Protesters are demanding the resignation of Oaxaca Gov. Ulises Ruiz, who they accuse of rigging the 2004 election to win office and sending groups of gun-toting thugs against his opponents.

The demonstrators also want the federal police to leave.

"They don't guarantee security, to the contrary, they scare us and are rude," said Jesus Velasco, 60, a businessman marching Sunday.

Protest leader Flavio Sosa, wanted by state police on conspiracy and riot charges, said the protesters won't look for a fight, but fears police or Ruiz's agents may provoke one.

"Our enemies carry out murders, persecution, and arbitrary arrests," Sosa told The Associated Press on Saturday. "We have the right to defend ourselves."

Archbishop Jose Luis Chavez called for an end to the conflict as he celebrated Mass at the cathedral on the main plaza, or Zocalo, where police are stationed.

"Each person should be committed to bringing about peace," he said

After federal police backed by water cannons took the city center, demonstrators moved their base to the university, which the under Mexican law the police cannot enter without the permission of the rector. Oaxaca rector Francisco Martinez has said police are not welcome.

Police surrounded the campus on Thursday and battled hundreds of protesters armed with gasoline bombs, stones and fireworks stuffed with glass and nails in a six-hour struggle that left more than 30 people injured.

The Fox administration says the federal troops are neutral in the Oaxaca conflict.

"We do not see them as part of the problem. We see them as part of the solution: to restore a minimal amount of order," Interior Undersecretary Arturo Chavez told foreign reporters Saturday.

On Saturday, masked protesters detained and blindfolded two men near the university, accusing them of being spies for the federal police.

Mexico's Defense Ministry said in a news release Sunday that the men were soldiers who were tied up, beaten and robbed before being released. The Defense Ministry condemned the action but said it maintains its "commitment to the Mexican people" in "staying on the sidelines of the current situation occurring in the capital of the state of Oaxaca."

The protests began in May, when teachers struck for better pay and conditions in one of Mexico's poorest states.
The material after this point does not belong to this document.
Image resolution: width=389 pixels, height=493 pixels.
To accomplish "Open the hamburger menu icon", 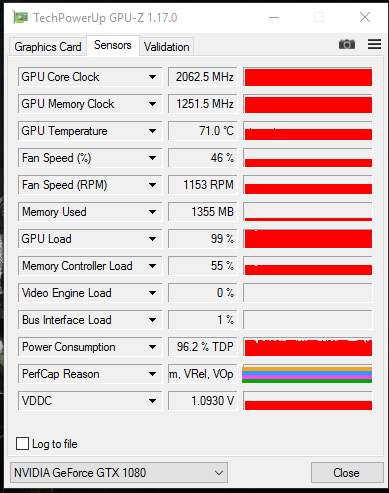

When police violently broke up one of their demonstrations in June, protesters expanded their demand to include the ouster of Ruiz and were joined by leftists, Indian groups, students and others.

Among the nine people killed during the Oaxaca conflict was activist-journalist Bradley Roland Will, 36, of New York, who was shot in the stomach while filming a gunbattle on Oct. 27.

Two officials of a municipality on the outskirts of Oaxaca city are in custody in connection with Will's killing, state officials have said.